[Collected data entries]
##########

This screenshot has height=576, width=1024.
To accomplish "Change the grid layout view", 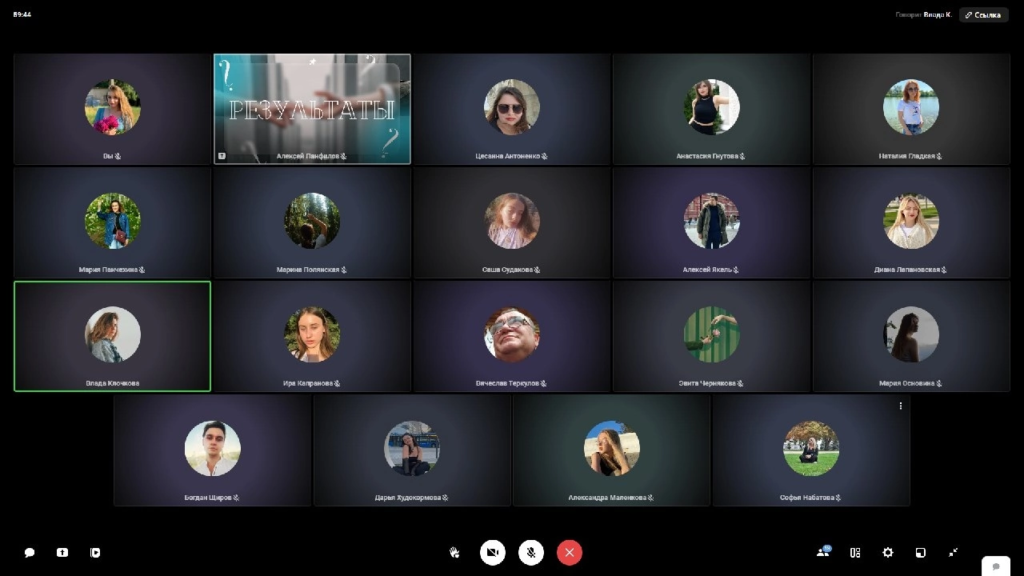I will tap(855, 552).
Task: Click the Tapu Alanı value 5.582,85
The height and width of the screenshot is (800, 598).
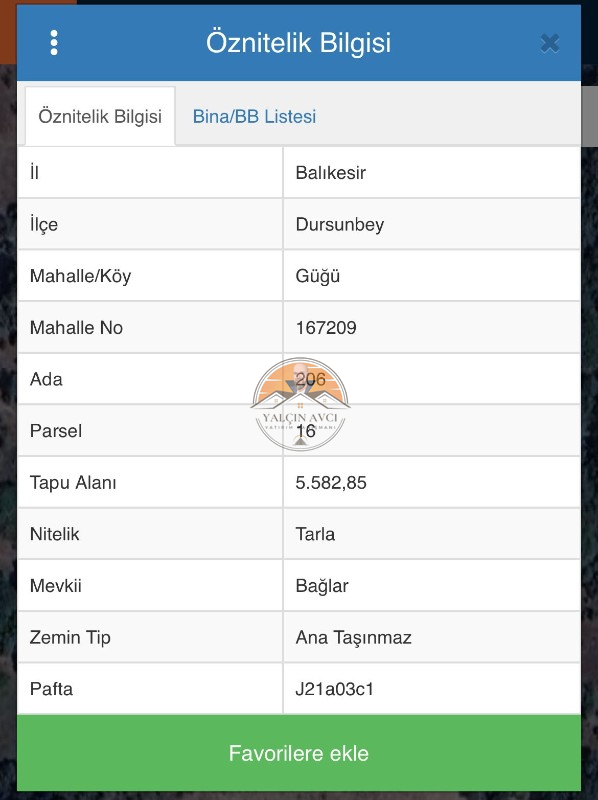Action: (x=331, y=483)
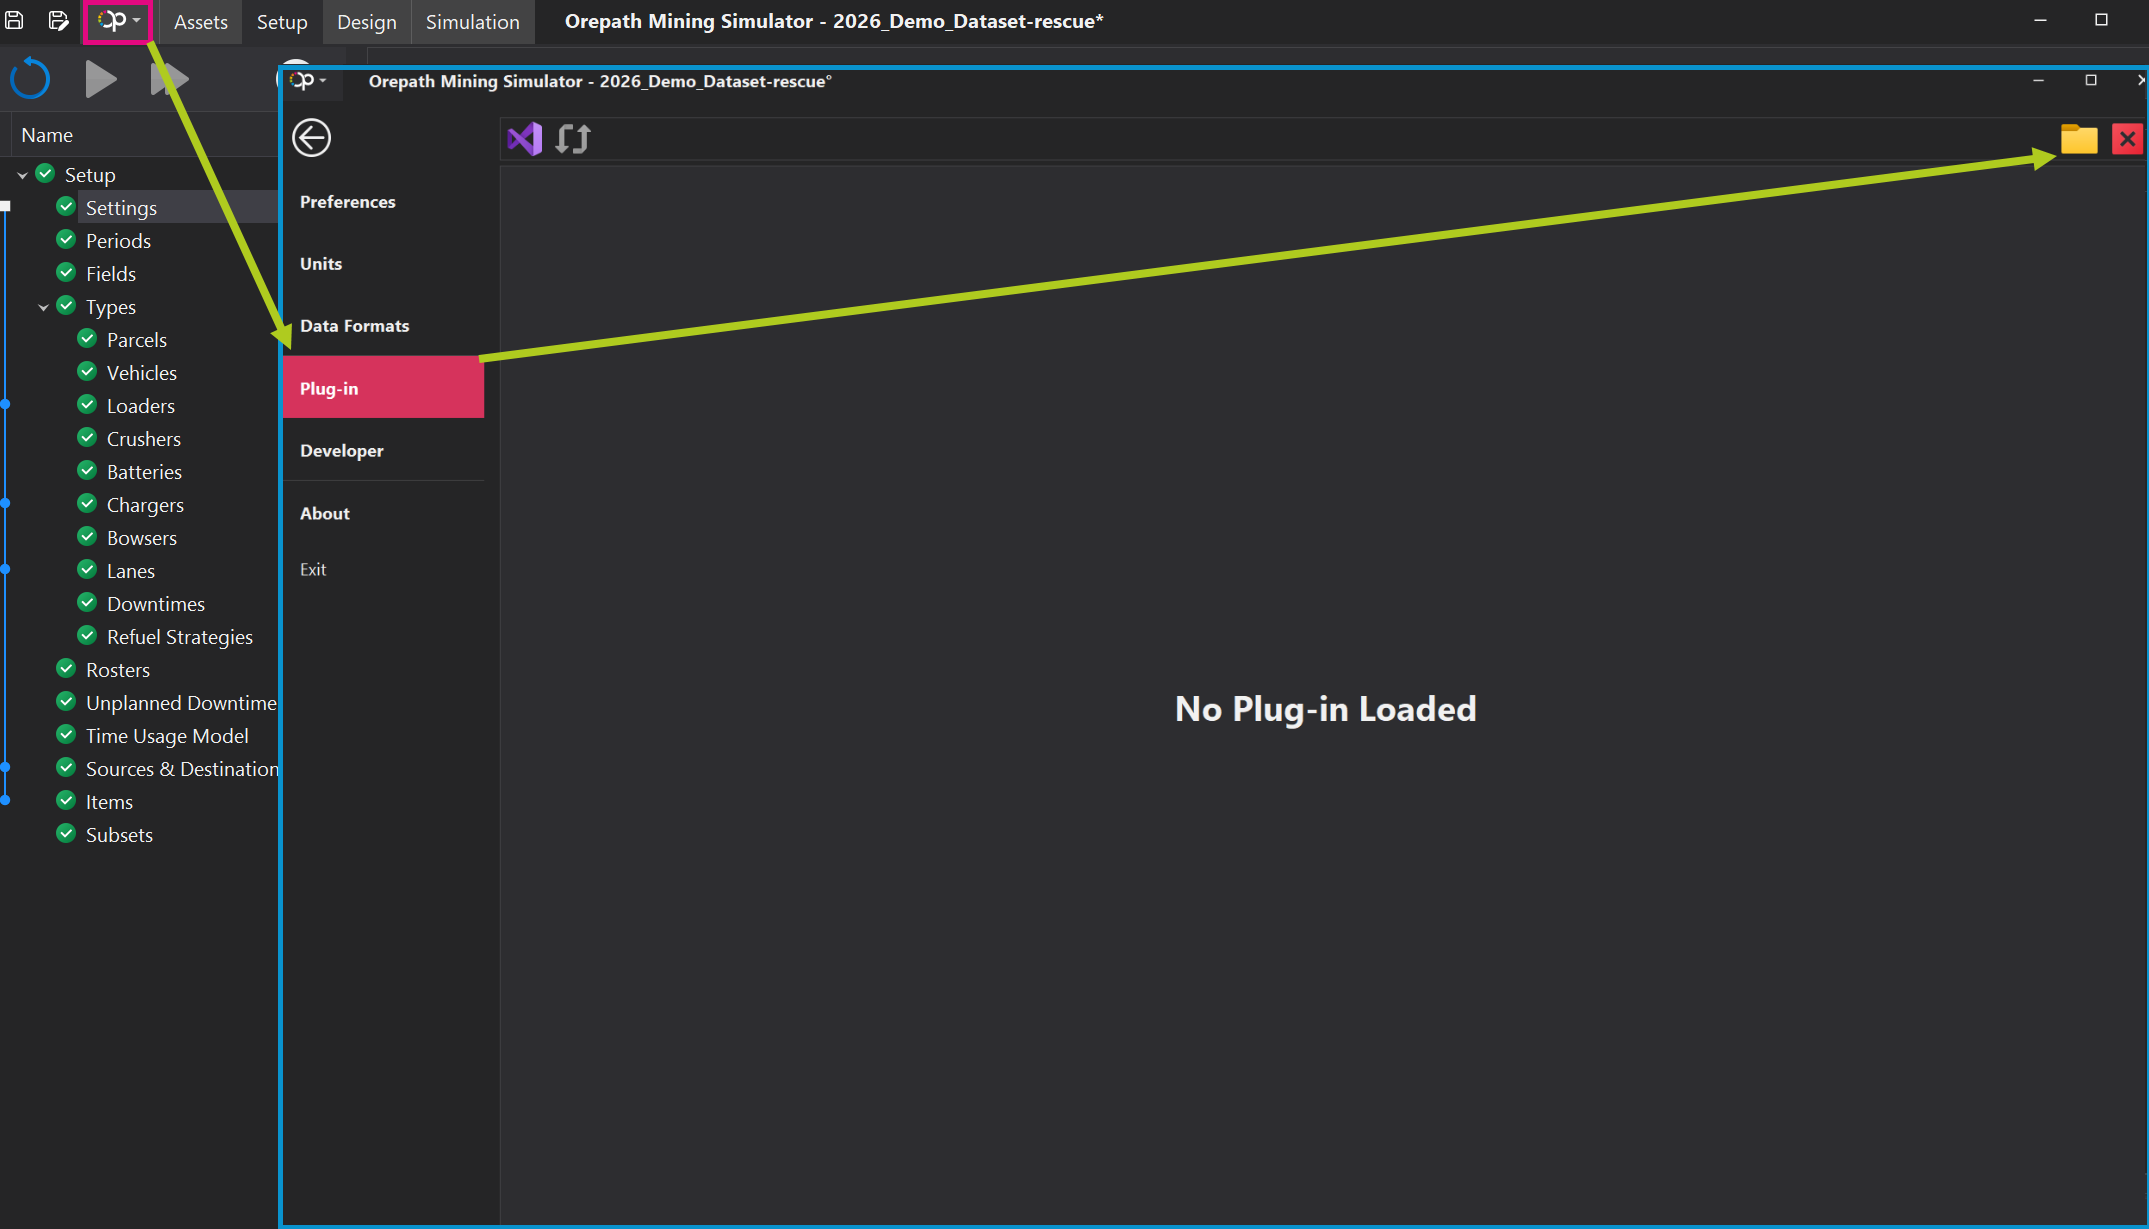Viewport: 2149px width, 1229px height.
Task: Click the reload plug-in arrows icon
Action: point(573,138)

##########

Task statement >>
Please retype the entries above word for word, but only from the line containing "Task: Click the Tapu Alanı value 5.582,85" through the last line, and without the pictures.

Written response >>
Task: Click the Tapu Alanı value 5.582,85
The height and width of the screenshot is (800, 598).
Action: (x=331, y=483)
Viewport: 2149px width, 1229px height.
Task: Click the reload plug-in arrows icon
Action: point(573,138)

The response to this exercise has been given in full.